(Items from a dataset)
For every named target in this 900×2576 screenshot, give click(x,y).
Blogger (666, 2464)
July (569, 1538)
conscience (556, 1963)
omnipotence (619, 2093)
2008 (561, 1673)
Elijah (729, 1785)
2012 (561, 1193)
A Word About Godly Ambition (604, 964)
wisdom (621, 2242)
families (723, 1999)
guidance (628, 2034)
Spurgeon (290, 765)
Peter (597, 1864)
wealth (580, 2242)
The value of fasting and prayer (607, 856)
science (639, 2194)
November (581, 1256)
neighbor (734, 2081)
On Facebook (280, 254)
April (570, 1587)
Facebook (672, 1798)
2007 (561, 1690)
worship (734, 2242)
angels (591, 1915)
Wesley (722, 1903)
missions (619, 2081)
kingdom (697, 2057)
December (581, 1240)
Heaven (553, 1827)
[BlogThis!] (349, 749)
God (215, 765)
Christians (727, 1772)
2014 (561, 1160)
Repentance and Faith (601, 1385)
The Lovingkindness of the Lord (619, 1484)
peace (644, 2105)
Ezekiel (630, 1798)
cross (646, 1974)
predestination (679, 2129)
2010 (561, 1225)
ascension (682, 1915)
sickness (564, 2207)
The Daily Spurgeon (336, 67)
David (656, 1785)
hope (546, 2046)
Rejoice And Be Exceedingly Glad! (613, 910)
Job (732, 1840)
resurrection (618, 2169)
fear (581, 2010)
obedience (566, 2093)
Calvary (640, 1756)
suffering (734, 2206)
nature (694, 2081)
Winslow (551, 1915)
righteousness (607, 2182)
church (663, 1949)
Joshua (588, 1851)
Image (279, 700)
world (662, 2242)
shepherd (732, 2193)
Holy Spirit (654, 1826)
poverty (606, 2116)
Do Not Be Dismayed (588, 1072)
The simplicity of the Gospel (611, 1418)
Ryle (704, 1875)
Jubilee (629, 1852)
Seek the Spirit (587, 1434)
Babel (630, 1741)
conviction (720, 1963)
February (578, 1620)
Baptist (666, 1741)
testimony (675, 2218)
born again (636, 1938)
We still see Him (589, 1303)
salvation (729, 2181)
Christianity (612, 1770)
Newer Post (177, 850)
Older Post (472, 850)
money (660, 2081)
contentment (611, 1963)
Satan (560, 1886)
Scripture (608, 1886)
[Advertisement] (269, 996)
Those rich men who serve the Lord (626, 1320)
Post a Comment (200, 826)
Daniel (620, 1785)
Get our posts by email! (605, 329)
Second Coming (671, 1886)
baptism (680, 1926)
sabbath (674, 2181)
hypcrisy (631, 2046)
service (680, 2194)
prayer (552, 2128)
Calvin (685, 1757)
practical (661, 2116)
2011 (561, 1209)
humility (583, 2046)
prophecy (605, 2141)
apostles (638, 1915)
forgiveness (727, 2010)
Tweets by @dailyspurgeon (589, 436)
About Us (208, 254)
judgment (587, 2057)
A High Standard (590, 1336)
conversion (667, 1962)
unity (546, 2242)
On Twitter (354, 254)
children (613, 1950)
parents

— REQUIREMENT —
From the data above, output only the lines between the line containing "Calvary (640, 1756)" and the line containing "Ryle (704, 1875)", inclusive, exactly as written.

— RESPONSE TO THE EXERCISE —
Calvary (640, 1756)
suffering (734, 2206)
nature (694, 2081)
Winslow (551, 1915)
righteousness (607, 2182)
church (663, 1949)
Joshua (588, 1851)
Image (279, 700)
world (662, 2242)
shepherd (732, 2193)
Holy Spirit (654, 1826)
poverty (606, 2116)
Do Not Be Dismayed (588, 1072)
The simplicity of the Gospel (611, 1418)
Ryle (704, 1875)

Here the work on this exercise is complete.